Qwen3 natively supports a 32,768-token context, extendable to 131,072 tokens with YaRN RoPE scaling per the HF card. Beyond the native window the model needs YaRN extension — supported in llama.cpp via --rope-scaling yarn --rope-scale 4 --yarn-orig-ctx 32768 per the unsloth GGUF instructions — but on a 12 GB card the 64K KV cache won't fit alongside the weights regardless, so YaRN here is only useful in combination with a smaller quant and KV-cache quantization.
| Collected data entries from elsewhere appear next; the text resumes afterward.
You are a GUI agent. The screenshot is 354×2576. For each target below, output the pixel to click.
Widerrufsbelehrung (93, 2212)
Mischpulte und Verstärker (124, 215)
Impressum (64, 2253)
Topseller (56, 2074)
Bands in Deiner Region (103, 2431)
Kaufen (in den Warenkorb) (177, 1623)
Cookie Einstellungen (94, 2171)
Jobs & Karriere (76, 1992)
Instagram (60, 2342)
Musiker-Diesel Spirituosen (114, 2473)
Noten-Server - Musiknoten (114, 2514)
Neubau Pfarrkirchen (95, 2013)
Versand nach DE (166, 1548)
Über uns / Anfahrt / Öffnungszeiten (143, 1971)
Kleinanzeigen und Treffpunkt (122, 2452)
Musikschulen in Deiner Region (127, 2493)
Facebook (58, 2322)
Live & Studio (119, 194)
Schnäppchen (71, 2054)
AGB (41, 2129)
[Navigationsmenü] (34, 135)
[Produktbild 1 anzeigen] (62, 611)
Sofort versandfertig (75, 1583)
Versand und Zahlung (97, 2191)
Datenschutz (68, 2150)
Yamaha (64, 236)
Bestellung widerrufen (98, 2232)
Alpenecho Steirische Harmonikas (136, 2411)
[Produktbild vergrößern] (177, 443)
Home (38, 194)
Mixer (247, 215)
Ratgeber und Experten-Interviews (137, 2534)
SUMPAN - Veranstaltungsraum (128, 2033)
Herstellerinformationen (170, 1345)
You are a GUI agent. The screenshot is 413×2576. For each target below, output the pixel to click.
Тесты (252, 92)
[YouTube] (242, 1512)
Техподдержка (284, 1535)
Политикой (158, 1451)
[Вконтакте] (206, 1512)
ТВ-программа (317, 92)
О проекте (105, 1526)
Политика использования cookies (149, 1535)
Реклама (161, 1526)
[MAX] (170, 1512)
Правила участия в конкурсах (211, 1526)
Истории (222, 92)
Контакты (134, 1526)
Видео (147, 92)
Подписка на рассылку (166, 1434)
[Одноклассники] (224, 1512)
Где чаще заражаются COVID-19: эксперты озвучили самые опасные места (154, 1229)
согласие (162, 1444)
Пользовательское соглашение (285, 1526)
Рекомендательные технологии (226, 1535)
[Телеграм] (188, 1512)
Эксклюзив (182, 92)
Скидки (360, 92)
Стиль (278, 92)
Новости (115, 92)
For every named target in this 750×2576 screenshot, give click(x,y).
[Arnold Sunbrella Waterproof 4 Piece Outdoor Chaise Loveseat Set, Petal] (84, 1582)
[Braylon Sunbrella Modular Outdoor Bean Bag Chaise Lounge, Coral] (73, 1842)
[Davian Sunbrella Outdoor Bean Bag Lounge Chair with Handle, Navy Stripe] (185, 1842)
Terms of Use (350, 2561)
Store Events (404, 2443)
For long-doc workflows on this card, prefer chunking + retrieval over pushing context past 32k.

I want the larger 14B / 32B sibling

Qwen3-14B at Q4_K_M is ~9 GB on disk — it loads on a 12 GB card but leaves only ~2–3 GB for the KV cache, so usable context is short; swap qwen3:8b for qwen3:14b in any Ollama command and keep context tight. Qwen3-32B at Q4_K_M is ~20 GB and does not fit without aggressive offloading; same for the 30B MoE and 235B MoE variants (MoE total params must be resident — see the Qwen3 model card on the dense/MoE split). For a 14B+ recipe on this card, request via /contribute.